Figure 3: Example FIR Operation Waveform

5.1.2     Design Usage Constraints
•   The total time to process one sample must not exceed 25 clock cycles (250 ns). Within 25 cycles of data_ready assertion, the outputs must be valid and the modwait signal deserted.

•   The modwait signal must be glitch free.

•   The modwait signal must always be high while processing a sample. It cannot be ’0’ while any of the outputs of the design are not valid/finalized.
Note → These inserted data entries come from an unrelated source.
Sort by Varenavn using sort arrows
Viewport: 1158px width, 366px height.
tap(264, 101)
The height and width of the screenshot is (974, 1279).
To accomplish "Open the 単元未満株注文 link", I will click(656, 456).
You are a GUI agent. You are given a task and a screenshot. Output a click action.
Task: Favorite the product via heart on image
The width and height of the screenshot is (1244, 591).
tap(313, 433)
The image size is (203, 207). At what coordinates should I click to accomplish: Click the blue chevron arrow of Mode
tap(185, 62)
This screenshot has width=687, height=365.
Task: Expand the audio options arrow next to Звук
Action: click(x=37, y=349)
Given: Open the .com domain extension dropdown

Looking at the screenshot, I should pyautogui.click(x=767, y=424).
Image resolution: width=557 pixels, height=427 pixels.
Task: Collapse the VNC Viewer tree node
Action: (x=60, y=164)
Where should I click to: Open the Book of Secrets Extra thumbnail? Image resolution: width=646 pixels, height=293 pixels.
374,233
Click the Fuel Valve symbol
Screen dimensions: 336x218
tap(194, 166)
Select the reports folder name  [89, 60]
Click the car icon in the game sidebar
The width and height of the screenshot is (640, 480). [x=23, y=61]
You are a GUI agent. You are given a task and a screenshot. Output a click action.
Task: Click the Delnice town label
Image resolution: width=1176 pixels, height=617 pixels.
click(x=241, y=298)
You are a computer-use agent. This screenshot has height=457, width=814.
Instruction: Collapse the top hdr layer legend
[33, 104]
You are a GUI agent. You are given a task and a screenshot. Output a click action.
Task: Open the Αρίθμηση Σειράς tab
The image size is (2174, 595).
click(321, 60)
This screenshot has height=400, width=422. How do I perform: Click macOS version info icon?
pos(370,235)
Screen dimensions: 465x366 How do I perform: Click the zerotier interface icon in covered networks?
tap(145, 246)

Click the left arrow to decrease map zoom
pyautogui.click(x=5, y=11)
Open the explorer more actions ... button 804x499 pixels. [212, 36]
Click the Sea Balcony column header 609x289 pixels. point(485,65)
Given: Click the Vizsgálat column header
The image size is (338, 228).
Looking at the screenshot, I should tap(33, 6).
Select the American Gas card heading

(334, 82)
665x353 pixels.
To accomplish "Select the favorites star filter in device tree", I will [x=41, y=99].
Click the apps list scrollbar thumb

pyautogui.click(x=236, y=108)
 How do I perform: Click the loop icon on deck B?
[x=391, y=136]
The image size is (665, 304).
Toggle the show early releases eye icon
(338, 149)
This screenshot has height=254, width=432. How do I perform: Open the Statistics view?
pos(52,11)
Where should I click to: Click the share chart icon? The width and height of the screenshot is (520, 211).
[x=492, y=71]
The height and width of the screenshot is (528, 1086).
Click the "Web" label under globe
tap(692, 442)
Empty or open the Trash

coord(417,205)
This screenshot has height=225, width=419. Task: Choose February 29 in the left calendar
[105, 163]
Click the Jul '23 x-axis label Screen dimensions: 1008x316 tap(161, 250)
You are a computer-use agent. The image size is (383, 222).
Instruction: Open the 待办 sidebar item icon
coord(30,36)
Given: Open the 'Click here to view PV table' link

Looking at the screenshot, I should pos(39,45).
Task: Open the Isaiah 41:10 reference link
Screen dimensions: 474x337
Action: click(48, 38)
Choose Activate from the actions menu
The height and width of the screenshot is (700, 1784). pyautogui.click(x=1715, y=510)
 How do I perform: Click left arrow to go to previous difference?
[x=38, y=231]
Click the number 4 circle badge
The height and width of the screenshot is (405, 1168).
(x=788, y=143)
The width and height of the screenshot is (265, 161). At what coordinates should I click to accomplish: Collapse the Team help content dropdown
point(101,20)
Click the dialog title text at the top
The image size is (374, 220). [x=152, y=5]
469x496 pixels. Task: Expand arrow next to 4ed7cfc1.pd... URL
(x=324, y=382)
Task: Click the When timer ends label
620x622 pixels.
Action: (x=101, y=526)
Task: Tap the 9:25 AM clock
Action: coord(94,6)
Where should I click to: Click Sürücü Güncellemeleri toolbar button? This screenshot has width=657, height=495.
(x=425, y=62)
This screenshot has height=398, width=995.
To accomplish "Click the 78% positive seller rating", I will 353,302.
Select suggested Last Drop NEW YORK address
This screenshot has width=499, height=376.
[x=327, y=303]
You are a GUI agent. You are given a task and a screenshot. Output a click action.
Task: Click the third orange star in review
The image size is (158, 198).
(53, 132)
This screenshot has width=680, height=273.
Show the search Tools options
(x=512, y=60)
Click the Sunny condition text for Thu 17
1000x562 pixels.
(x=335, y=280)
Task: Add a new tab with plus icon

5.1.3     Module Specifications
Required Module Name: fir_filter

Required Filename: fir_filter.sv Required Ports:

Port name
Direction
Description
clk
input
The system clock. (Maximum Operating Frequency: 100 MHz)
n_reset
input
This is an asynchronous, active-low system reset. When this line is asserted (logic ‘0’), all registers/flip-flops in the device must reset to their initial value.
sample_data[15:0]
input
The 16-bit unsigned data input
fir_coefficient[15:0]
input
16-bit fixed-point coefficient [0.0, 1.0] to load
load_coeff
input
Active high signal that indicates when FIR coefficients must be loaded
data_ready
input
Active high signal that indicates when a sample is ready to be processed
one_k_samples
output
Active high signal indicating that 1,000 samples have been processed since the last assertion/coefficient load
modwait
output
Active high signal indicating that the design is busy
fir_out[15:0]
output
The 16-bit unsigned FIR filter of the last four samples
err
output
Active high signal indicating that an error occurred during the processing of the most recent sample
5.2      Controller
5.2.1     Block Description
The control unit is the brain of your system. It has to regulate and control the operation sequence and input signals to the other components in the system so your system can operate as specified. A more in-depth description of the unit’s operation is as follows:

After receiving the dr signal, the new data must be stored in the register file, and the modwait signal must be raised. Lowering the modwait signal indicates that the design is ready to receive another data sample and done processing the previous sample. After receiving dr, set the modwait signal high, then the data is reorganized and the oldest data thrown out, the data counter must be incremented, and any error signals must be de-asserted.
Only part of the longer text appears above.